Thrombospondin‐1 null mice exhibit enhanced microvessel endothelium dependent vasodilation, reduced adrenergic sensitivity (676.10)

Abstract

Thrombospondin‐1 null mice exhibit enhanced microvessel endothelium dependent vasodilation, reduced adrenergic sensitivity The extracellular matrix protein thrombospondin ‐1 (TSP‐1), is an antagonist of nitric oxide‐mediated vascular relaxation by preventing activation of guanylate cyclase and other downstream targets. Our objective is to determine the effects loss of TSP‐1 loss on microvascular reactivity.Arteriolar responses to acetylcholine, phenylephrine, and adenosine, were assessed in skeletal muscle microvasculature of global TSP‐1 null (KO) and wildtype (WT) littermate mice using intravital microscopy with the gluteus maximus.KO animals demonstrated 10.7%, 18.6%, 16.5% greater vasodilatory response to acetylcholine concentrations of 10‐6, 10‐4, and 10‐2M (p < 0.05). WT vessels demonstrated more constriction than KO at the highest concentration of phenylephrine, 10‐3M (p < 0.05). KO vessels demonstrated greater vasodilatory capacity (p < 0.05), to 10‐2M adenosine.

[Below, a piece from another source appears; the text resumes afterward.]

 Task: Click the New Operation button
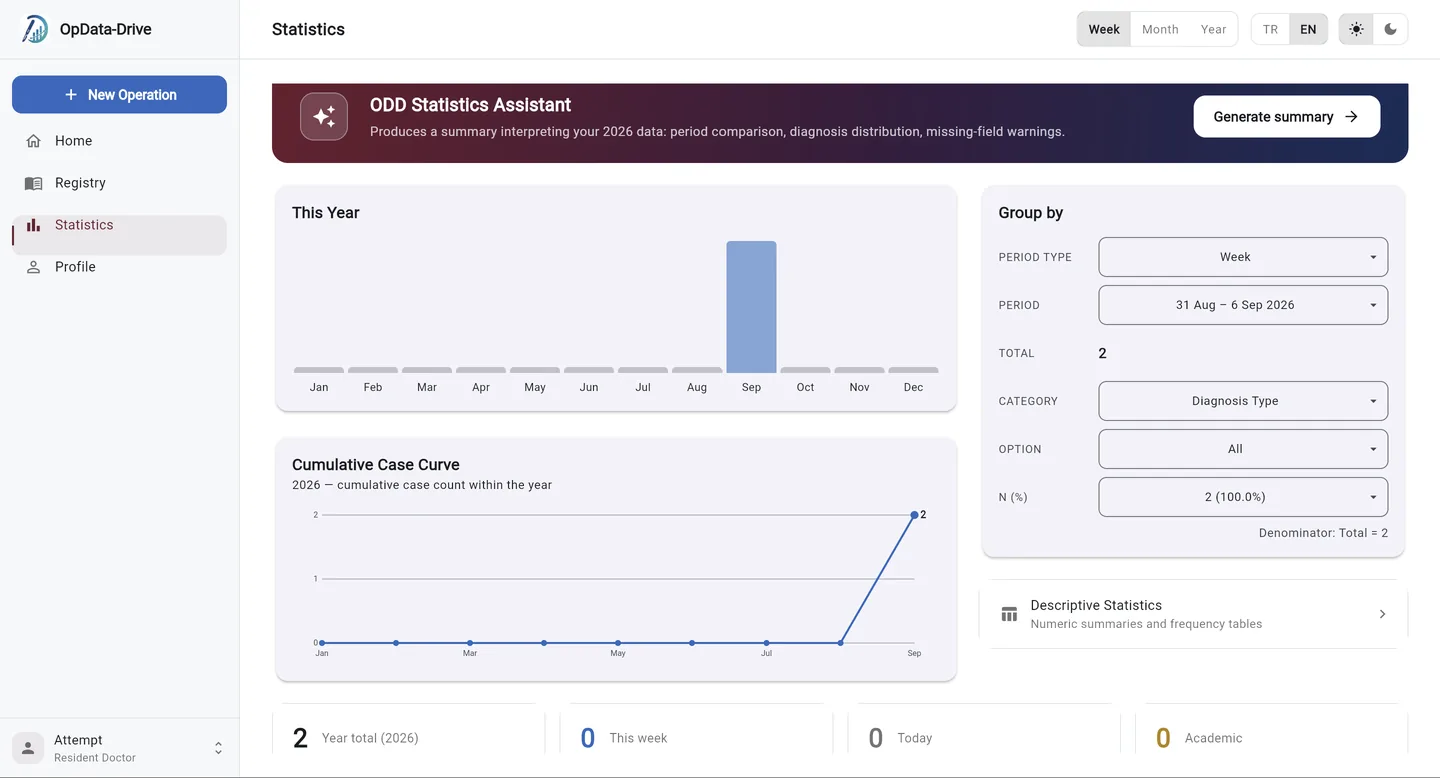click(x=119, y=95)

WT animals had a 23.8% greater (p < 0.05) vasoconstriction in response to the highest dose of phenylephrine, 10‐3M. KO animals demonstrated a 23.5% higher (p < 0.05) maximal dilatory capacity in response to 10‐2M adenosine than WT. These data provide evidence that TSP‐1 is an important physiologic regulator of skeletal muscle microvascular reactivity.